We have been having a small problem lately with files becoming corrupt
periodically for no visible reason.  The first couple of times it happened,
I assumed that it might be due to a couple of network crashes (coax problem)
that coincidentally happened while the files were being transferred.

	This is the problem;
A file on a DFS500 could not be edited from another node.  After about a minute
of hanging, every time we tried to access the file with the AEGIS editor,
the error "Remote node failed to respond to request" appeared.  The file still
showed up in the directory listing, but sometimes it would return with
attributes unavailable (using $ ld -a) (note: all the other files in the
directory were accessible).  Using "catf", the file would print about halfway
through, then hang for a minute, and return with "Remote node failed ...".
Using the "vi" editor, I finally managed to read in the file, advance to
the end of file, then write the file back out. This appeared to solve the
problem, but when we tried to compile the file, we realized that about 50 lines
were then missing from the middle of the file.  What's happening ??


Any insight to this problem, with possible solutions would be appreciated.
Note that this happened several times, over the last few months, on
different nodes. (Also note that the network hasn't hung since the first
occurence that I mentioned).

Thanks in advance.

Mike Burati
University of Lowell
Comp Sci Dept
Lowell MA

UUCP: ..wanginst!ulowell!burati
CSNET: burati@ulowell

Mark_Giuffrida@UMICH-MTS.MAILNET (02/11/86)

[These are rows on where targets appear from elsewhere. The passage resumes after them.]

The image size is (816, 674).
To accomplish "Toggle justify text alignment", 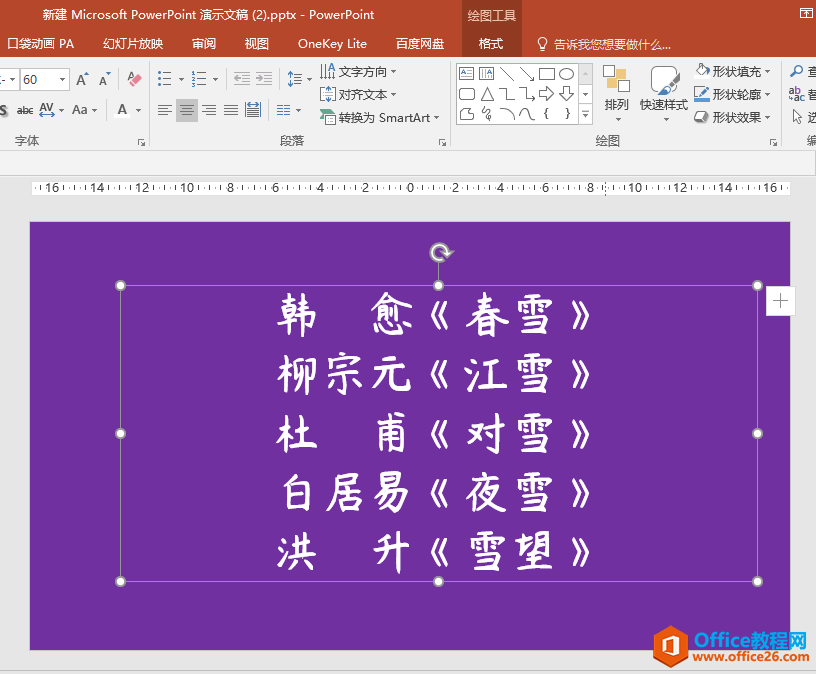I will (x=231, y=110).
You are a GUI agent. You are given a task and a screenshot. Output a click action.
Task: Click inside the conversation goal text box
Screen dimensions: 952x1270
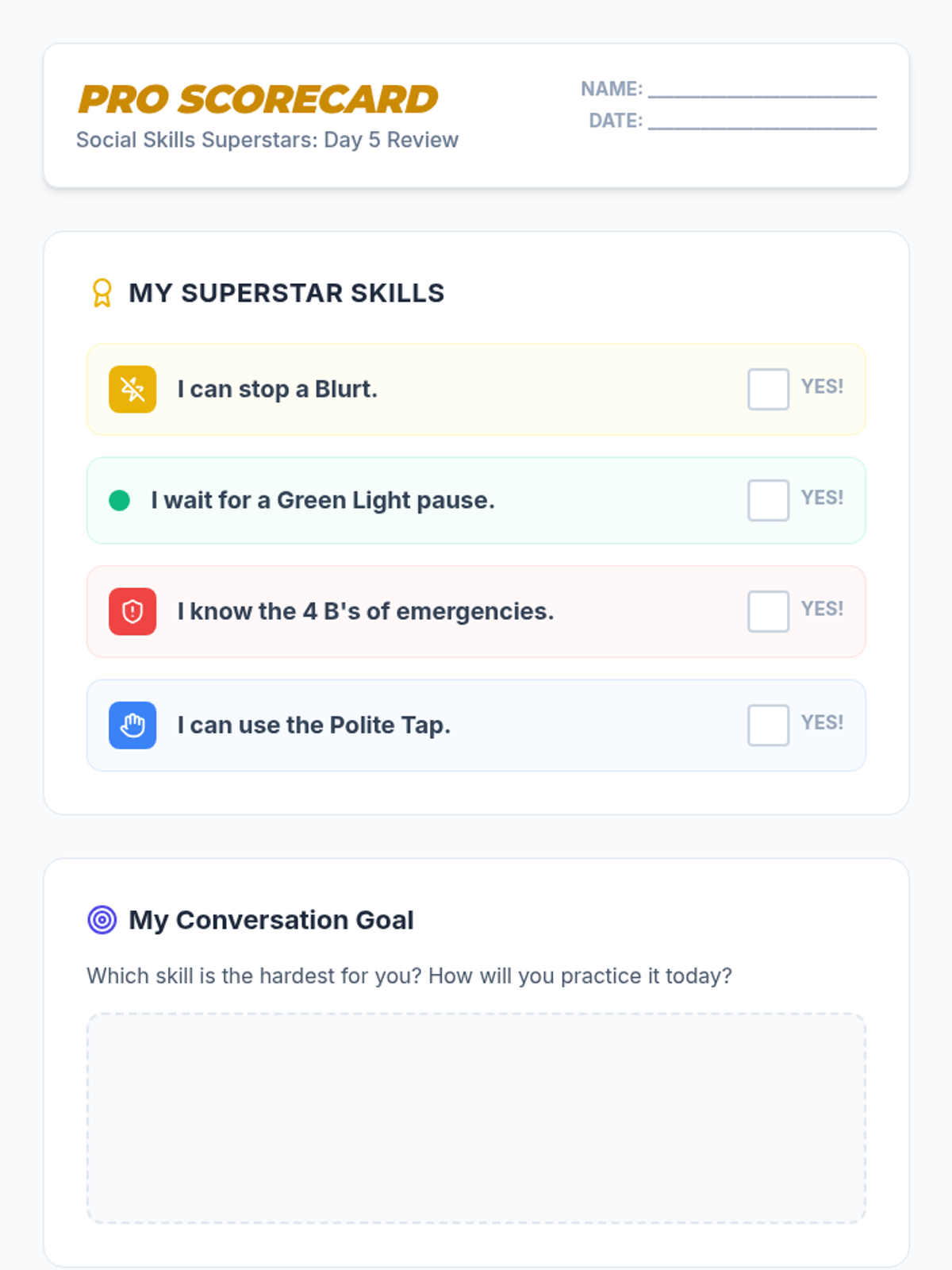tap(476, 1118)
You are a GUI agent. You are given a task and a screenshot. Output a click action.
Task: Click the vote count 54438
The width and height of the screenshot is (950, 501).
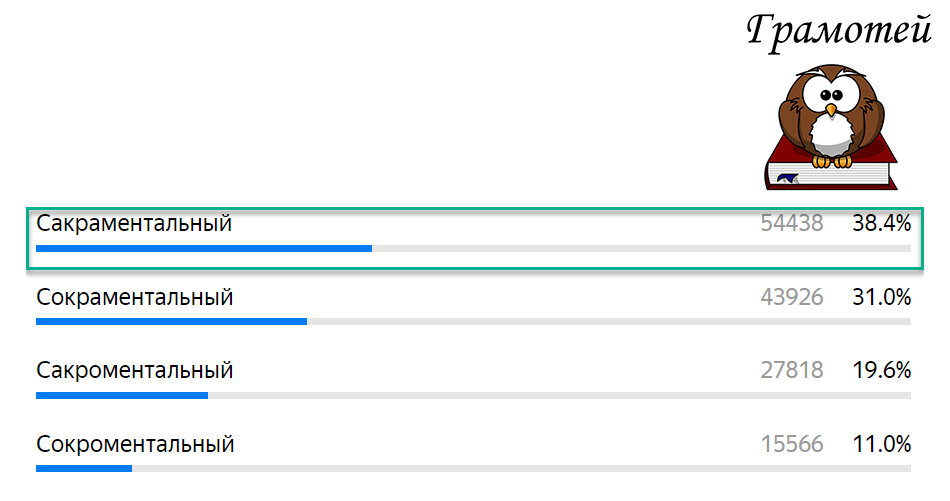click(x=792, y=224)
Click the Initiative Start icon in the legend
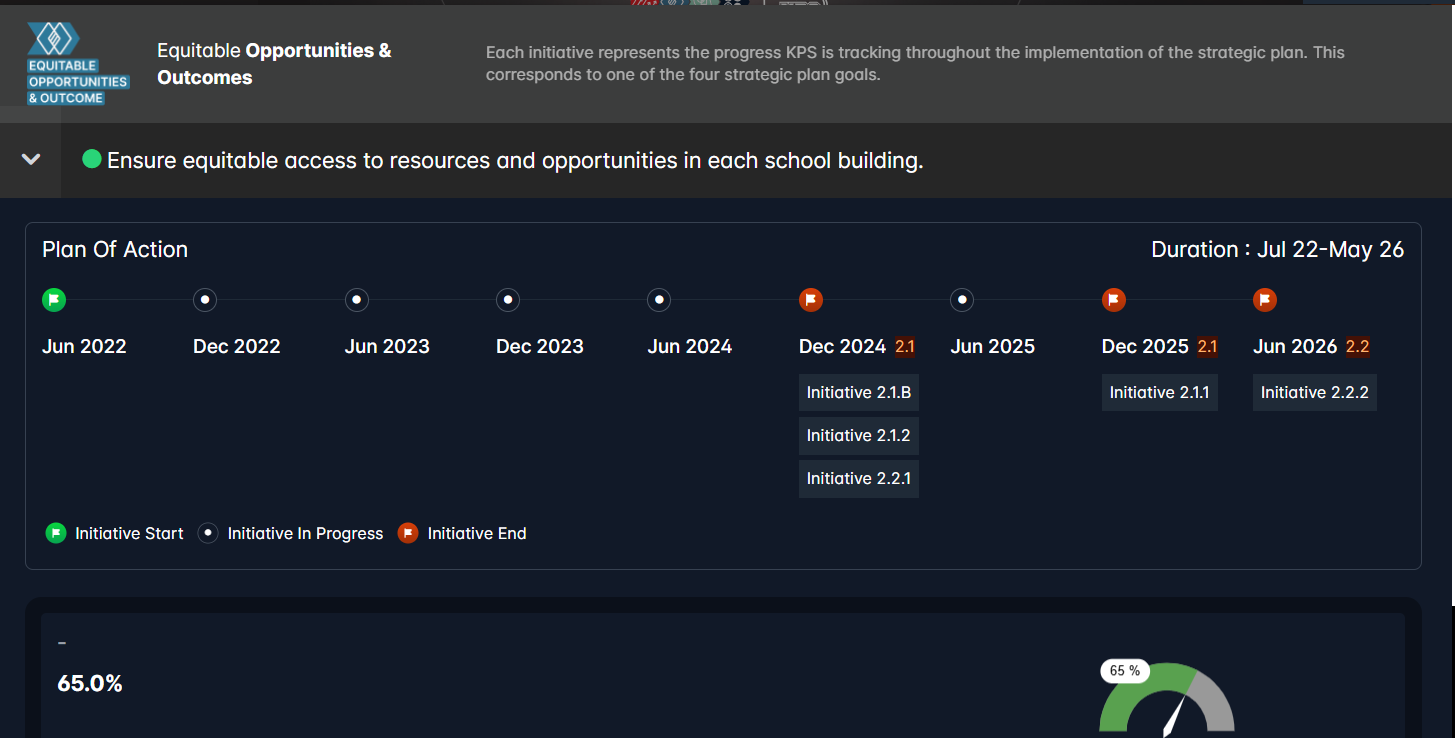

We have noticed that same problem on occasion on just one of
our machines.   When it happens, no matter where you are in the
network, you always get the "remote node failed to respond..." msg.
As I said, it happens to just *one* of our machines, and no others.
I haven't seen the problem in a month or so.  I can only recommend
2 things which helped us:

1) Use DMPF on the corrupted file and see if the header (the first
   32 bytes) have been corrupted -- i.e., all zeros.  If so, then the
   file should be "recreated".
2) Use the NETSTAT command during these times when the files aren't
   accessible and check to see if the "Last ring hardware failure..."
   message has the current time.  We had a temperature sensitive
   board (when the temp got above 75, it would act up) on one of our
   DN660's.  It caused subtle network problems and sometimes heavy
   network problems.  We traced one instance of the "remote node failed..."
   msg to this when the network was fine for all other nodes.
                                 Mark Giuffrida
                                 CAEN - University of Michigan

Giebelhaus@HI-MULTICS.ARPA (02/11/86)

It sounds like you are still having network problems.  Have you done a
probenet or checked netmain?  You probably lost the 50 lines when vi
tried to put the file (or page of the file) back.